Start of Recorded data

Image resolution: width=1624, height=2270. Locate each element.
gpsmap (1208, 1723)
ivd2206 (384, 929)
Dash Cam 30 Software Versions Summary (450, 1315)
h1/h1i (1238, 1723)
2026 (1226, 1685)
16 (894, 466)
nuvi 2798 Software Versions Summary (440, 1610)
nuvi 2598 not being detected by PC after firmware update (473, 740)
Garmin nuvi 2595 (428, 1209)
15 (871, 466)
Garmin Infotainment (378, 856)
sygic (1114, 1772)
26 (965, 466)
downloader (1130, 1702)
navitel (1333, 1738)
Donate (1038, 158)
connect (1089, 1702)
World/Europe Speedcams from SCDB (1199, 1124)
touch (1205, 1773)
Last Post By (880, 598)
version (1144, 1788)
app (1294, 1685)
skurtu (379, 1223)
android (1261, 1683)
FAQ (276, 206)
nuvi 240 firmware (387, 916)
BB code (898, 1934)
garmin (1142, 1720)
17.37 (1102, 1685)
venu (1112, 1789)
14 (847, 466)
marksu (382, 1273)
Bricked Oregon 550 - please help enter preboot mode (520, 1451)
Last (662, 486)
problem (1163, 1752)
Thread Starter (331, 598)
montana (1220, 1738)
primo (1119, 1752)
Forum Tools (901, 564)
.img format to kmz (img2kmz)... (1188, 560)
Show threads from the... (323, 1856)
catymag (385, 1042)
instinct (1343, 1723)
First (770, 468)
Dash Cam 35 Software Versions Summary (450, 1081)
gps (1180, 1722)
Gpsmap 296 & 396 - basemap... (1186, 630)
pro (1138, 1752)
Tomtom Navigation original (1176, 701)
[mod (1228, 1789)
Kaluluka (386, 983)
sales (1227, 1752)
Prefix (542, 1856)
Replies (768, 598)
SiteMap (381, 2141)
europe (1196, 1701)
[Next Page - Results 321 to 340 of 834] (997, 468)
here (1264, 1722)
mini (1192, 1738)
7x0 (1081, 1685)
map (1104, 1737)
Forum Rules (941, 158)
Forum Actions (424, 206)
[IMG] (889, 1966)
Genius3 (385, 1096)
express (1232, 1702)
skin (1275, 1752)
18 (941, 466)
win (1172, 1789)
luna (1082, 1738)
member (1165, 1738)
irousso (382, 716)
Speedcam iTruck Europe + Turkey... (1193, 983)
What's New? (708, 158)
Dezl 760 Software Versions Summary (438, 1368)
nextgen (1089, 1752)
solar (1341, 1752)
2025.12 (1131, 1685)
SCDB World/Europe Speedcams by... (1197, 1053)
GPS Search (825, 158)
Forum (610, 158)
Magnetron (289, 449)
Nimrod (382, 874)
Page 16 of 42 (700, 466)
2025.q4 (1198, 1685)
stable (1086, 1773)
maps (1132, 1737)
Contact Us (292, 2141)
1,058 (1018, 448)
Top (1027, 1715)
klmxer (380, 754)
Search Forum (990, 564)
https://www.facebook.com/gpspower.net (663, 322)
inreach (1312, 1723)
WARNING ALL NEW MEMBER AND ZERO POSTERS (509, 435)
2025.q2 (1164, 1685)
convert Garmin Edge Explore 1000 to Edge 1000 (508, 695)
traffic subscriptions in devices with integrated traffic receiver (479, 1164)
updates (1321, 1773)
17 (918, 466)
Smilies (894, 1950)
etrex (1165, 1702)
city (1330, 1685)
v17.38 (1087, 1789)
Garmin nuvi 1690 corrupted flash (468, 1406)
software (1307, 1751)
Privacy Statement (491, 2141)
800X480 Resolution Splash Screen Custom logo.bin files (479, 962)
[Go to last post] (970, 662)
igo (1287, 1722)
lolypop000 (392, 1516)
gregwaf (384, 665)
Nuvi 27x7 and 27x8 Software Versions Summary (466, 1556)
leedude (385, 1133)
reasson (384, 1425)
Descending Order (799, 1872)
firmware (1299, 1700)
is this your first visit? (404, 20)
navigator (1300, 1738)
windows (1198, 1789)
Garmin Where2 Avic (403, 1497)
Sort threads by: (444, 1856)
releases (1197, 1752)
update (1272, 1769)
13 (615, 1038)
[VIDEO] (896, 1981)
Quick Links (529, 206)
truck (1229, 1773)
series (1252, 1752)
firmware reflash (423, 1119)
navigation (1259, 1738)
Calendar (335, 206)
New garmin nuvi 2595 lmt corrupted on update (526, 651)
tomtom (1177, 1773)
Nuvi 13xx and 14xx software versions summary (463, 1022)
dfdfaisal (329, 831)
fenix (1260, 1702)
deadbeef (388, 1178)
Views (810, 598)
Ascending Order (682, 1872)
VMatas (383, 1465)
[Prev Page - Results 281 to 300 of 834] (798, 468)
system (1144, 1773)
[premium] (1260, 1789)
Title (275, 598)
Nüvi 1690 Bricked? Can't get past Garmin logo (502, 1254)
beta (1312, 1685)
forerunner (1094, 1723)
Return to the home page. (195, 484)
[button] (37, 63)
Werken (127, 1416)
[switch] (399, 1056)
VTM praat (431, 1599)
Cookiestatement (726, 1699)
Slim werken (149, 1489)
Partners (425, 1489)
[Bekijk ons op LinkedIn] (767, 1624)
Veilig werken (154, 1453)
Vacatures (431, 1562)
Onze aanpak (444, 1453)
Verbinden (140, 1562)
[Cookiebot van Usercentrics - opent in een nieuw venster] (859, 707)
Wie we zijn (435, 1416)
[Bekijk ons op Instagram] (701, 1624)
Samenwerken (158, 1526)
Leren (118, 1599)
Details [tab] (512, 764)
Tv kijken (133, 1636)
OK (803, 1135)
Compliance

End of Recorded data

▸ **Task brief**:
Tally the lines in the records that hold the word "from", and state only the resulting number.

▸ **Result for this exercise**:
2